40 Years Married To A Sociopath
My 40th wedding anniversary is coming up. The first 20 years of married life were miserable but we had young children and no money so I was stuck with a man who didn't seem to like me at all. He wasn't even interested in his children until they were old enough to be interesting. Then he changed jobs and his behaviour changed. Eventually I came to realise that because he wasn't capable of "normal" reactions to "normal" life he copied what he saw around him. When he is surrounded by nice people he is a nice enough man. When he is surrounded by unpleasant people he is unpleasant.

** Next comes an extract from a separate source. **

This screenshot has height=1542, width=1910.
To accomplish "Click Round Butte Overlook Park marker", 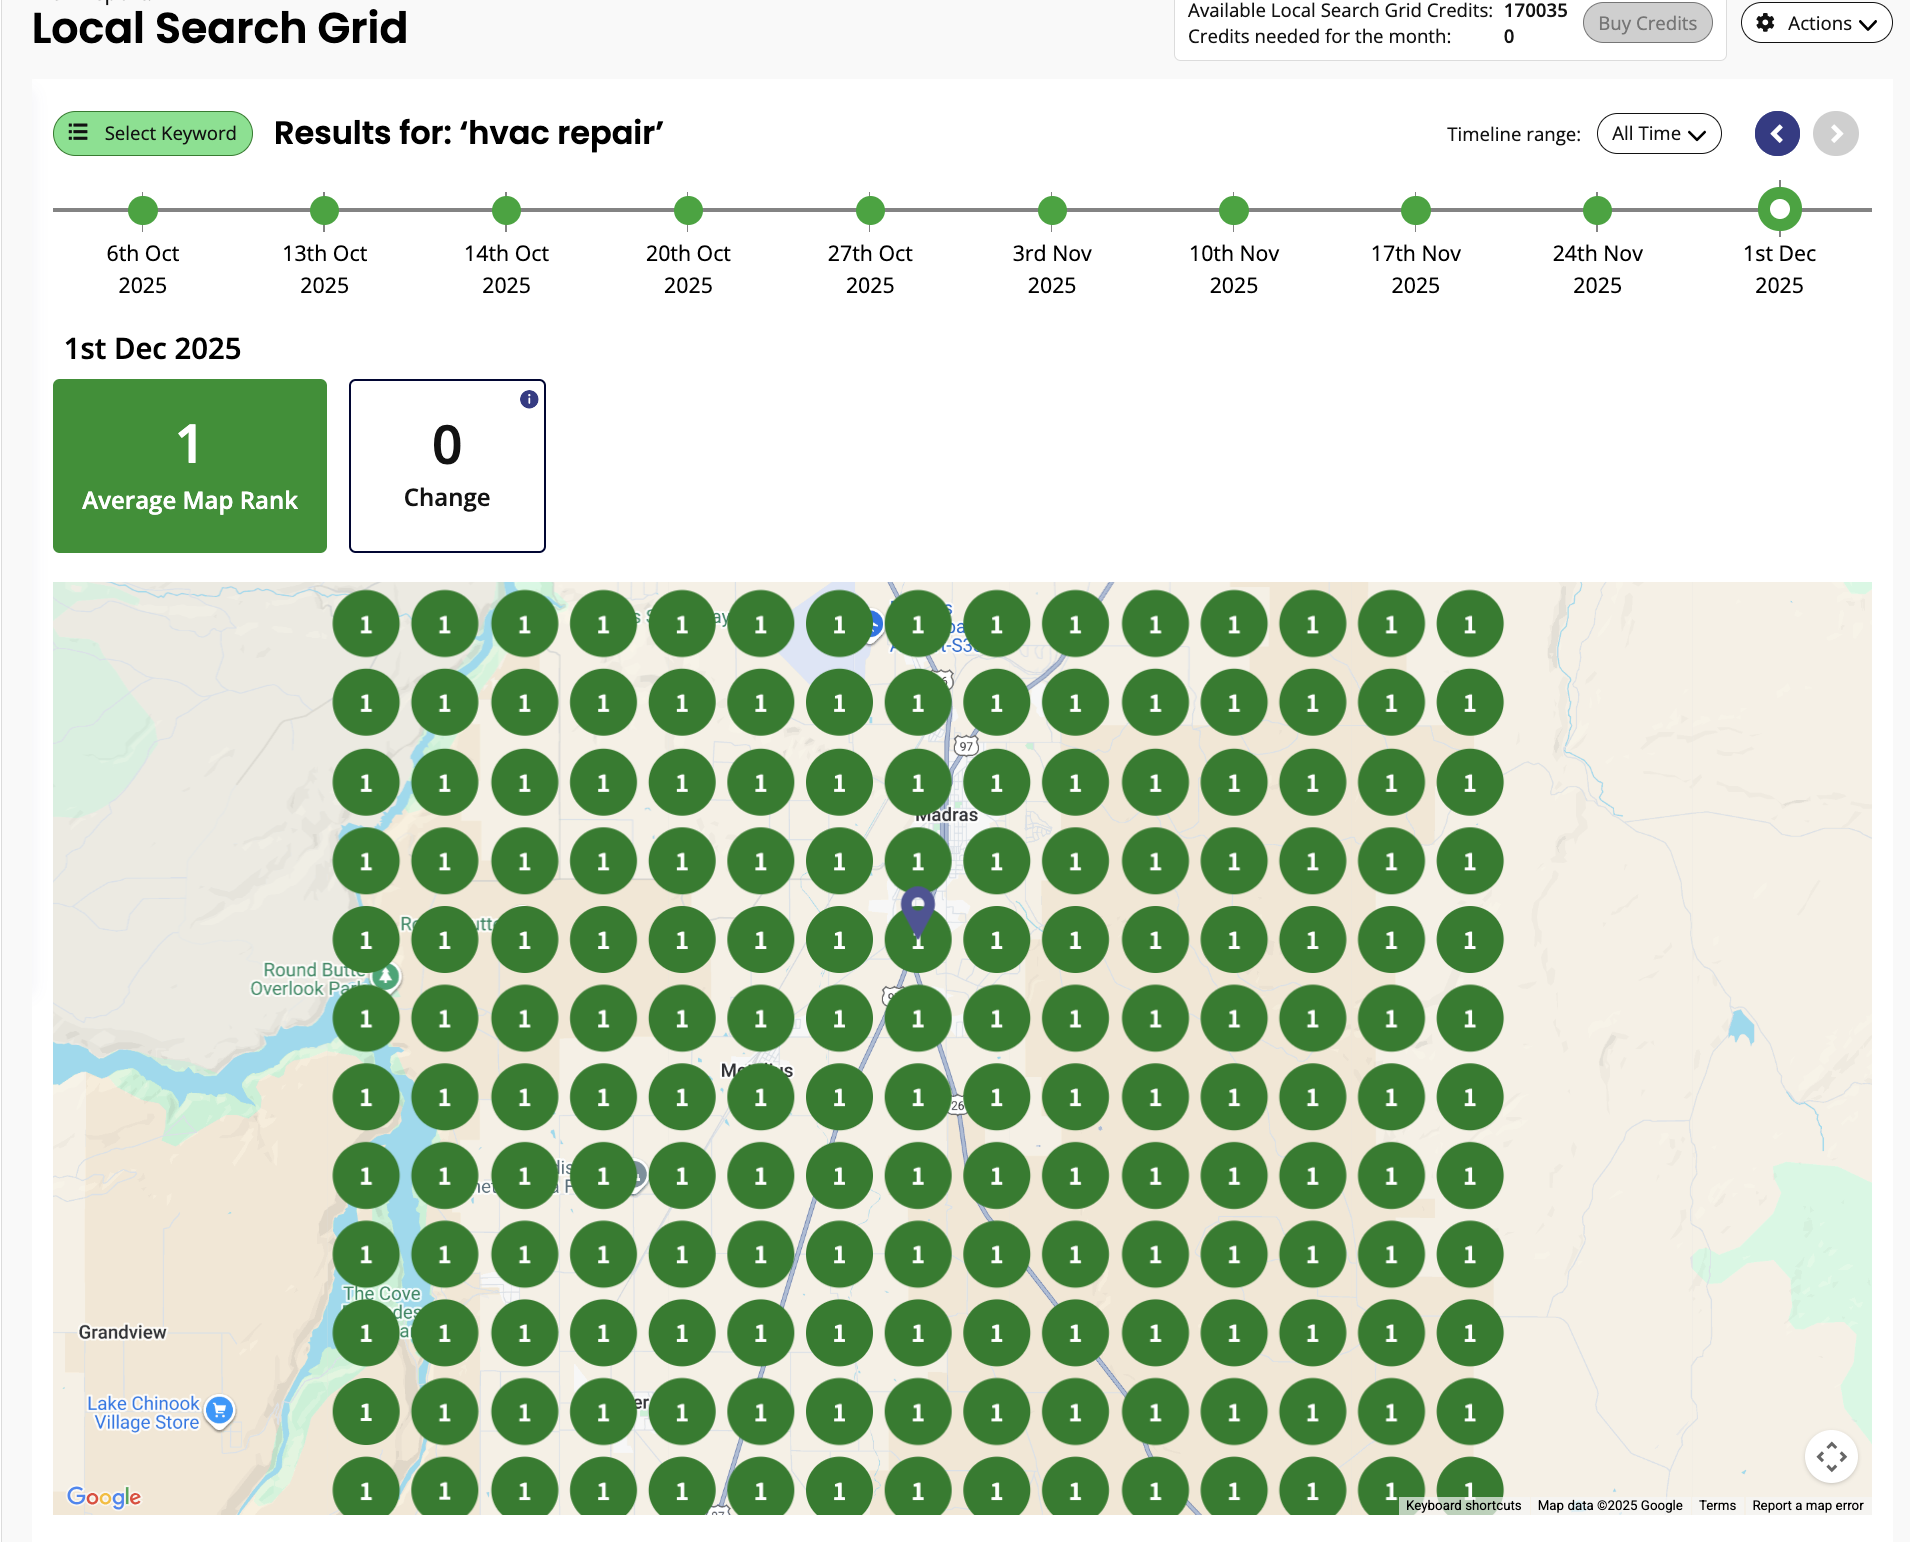I will coord(387,976).
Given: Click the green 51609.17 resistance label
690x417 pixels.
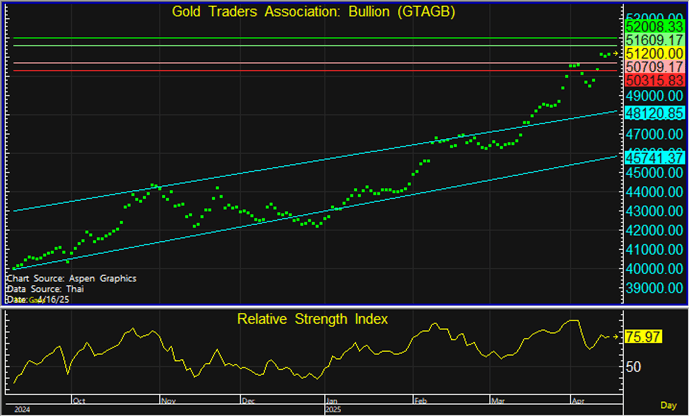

Sociopaths are not necessarily bad people they are just incapable of picking up emotional clues from the world, they care and love as much as they are able to. In many cases (like that of my mother-in-law) that is not very much at all.
It is possible to have a longterm relationship with a sociopath - to some degree you have to become manipulative yourself and you certainly need to be cautious about how much of your emotional wellbeing you place in their care but it is possible to build a life with one. In many ways it is a safer more predictable life than one with someone who may fall madly in love with someone else and leave you. One thing you can be sure of is that they won't fall in love with anyone so as long as you are providing what they want/need they will stay around.
Also from my experience with my husbands family and my eldest daughter, sociopathic tendencies are certainly hereditary.